Wpis z mikrobloga

@joyko: Czy dysponujesz czymś takim jak wyobraźnia? Wiesz, jak ciężko działają drzwi w takim starym pociągu? Mówię o sytuacji przy otwieraniu, kiedy trzeba je rozewrzeć na siłę podczas jazdy, a dopiero później wkładasz puszkę...

  • Odpowiedz
@joyko:

Ale przecież te same rzeczy występują w zwykłym ogródkowym grillu?

Ale ogródkowy grill używasz w ogródku, nie w salonie na biurku.

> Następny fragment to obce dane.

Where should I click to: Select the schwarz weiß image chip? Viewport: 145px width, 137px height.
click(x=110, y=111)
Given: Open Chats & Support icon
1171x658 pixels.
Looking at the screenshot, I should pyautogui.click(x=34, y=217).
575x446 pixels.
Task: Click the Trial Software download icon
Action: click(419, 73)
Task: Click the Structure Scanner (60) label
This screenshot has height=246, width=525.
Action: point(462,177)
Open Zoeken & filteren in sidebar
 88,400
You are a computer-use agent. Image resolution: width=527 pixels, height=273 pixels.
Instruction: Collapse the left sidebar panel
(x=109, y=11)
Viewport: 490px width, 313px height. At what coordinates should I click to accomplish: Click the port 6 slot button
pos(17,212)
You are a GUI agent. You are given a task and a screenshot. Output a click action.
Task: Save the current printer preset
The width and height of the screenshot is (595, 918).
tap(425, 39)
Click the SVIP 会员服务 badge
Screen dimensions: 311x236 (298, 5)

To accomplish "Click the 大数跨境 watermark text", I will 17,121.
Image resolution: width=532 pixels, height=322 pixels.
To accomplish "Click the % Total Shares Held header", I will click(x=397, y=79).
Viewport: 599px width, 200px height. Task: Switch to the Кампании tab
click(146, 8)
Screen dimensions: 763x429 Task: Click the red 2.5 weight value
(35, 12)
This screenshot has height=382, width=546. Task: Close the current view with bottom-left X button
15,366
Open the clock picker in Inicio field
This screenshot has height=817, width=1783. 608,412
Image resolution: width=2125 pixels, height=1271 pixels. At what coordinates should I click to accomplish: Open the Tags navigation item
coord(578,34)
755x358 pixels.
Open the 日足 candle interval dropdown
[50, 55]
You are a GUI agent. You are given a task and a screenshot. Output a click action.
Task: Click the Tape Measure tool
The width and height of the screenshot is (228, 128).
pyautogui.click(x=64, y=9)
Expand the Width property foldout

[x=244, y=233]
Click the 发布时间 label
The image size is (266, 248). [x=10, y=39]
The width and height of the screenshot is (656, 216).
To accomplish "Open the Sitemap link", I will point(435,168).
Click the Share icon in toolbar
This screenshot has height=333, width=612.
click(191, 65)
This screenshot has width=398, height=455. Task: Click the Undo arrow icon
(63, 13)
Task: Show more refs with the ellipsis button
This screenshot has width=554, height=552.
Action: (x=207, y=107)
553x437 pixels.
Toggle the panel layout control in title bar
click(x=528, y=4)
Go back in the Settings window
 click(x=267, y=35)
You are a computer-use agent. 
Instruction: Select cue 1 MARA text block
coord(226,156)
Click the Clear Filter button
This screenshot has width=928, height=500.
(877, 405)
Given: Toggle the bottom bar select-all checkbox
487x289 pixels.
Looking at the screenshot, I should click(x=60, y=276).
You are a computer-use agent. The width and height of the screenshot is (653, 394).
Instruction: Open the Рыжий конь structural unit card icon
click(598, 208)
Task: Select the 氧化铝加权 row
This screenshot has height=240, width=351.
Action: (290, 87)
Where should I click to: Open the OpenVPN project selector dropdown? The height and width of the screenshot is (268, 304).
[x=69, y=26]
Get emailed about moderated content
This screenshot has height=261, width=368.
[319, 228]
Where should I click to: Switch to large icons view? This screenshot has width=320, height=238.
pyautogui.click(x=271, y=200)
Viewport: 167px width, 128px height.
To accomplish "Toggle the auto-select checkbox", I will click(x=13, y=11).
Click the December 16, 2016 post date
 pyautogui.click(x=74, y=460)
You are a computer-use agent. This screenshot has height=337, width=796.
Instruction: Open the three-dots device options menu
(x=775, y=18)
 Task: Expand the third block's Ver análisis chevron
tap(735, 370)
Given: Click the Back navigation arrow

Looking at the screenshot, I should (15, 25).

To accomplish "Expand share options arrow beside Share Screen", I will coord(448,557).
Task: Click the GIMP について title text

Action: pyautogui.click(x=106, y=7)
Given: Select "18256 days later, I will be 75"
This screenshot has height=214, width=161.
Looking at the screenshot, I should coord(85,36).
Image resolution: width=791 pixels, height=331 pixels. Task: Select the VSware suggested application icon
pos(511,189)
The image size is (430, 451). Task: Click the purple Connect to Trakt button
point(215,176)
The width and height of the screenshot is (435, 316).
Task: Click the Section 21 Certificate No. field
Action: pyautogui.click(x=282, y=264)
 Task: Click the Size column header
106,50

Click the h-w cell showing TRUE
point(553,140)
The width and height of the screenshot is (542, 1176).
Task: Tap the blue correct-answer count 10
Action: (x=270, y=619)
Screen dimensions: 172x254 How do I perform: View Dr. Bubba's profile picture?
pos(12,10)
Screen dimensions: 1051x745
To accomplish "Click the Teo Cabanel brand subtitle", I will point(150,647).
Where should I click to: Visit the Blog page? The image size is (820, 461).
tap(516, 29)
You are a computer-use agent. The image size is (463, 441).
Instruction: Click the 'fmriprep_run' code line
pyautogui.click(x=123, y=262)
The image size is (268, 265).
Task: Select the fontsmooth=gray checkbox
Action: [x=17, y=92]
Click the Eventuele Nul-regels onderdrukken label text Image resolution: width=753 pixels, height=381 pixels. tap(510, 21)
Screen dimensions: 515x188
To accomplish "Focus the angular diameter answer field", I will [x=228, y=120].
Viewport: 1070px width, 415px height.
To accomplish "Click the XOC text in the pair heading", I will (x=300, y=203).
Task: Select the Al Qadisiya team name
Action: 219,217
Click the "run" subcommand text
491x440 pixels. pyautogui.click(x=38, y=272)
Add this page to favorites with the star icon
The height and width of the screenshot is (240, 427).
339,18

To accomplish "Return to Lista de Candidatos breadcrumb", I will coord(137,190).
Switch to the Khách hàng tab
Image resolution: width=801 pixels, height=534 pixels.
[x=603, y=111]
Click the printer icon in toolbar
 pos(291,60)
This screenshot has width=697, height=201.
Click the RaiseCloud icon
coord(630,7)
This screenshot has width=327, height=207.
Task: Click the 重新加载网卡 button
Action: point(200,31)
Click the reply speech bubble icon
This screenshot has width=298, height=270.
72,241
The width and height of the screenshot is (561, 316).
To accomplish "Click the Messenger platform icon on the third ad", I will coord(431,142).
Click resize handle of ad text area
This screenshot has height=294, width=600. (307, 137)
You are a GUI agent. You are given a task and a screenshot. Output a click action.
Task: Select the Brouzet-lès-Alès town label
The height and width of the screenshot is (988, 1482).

Pogodzili się z tym faktem i jak widać im to nie przeszkadza

Ale ludzi w tym wpisie nie interesuje, czy ówczenym współpasażerom odpowiadał smród robiony przez bydło. Być może z powodu lekkiego uszkodzenia od ciągłego rzucania się krzesełkami i kamieniami nie powiązali kwestii otwarty ogień-zamknięte pomieszczenie-łatwopalne otoczenie. Już kwestie
  • Odpowiedz
@joyko:

Prawda, ale w/w rzeczy ni jak nie wpływają na niechęć do grillowania w środku.

W sumie racja, jak ktoś się chce zesrać, to i na środku ulicy da radę. Laurkę sobie sam wystawia.

to co ich interesuje? Przecież sam pisałeś o smrodzie.

Który wsiąknie w tapicerkę.

łatwopalne otoczenie może być wszędzie;) kwestia zabezpieczenia.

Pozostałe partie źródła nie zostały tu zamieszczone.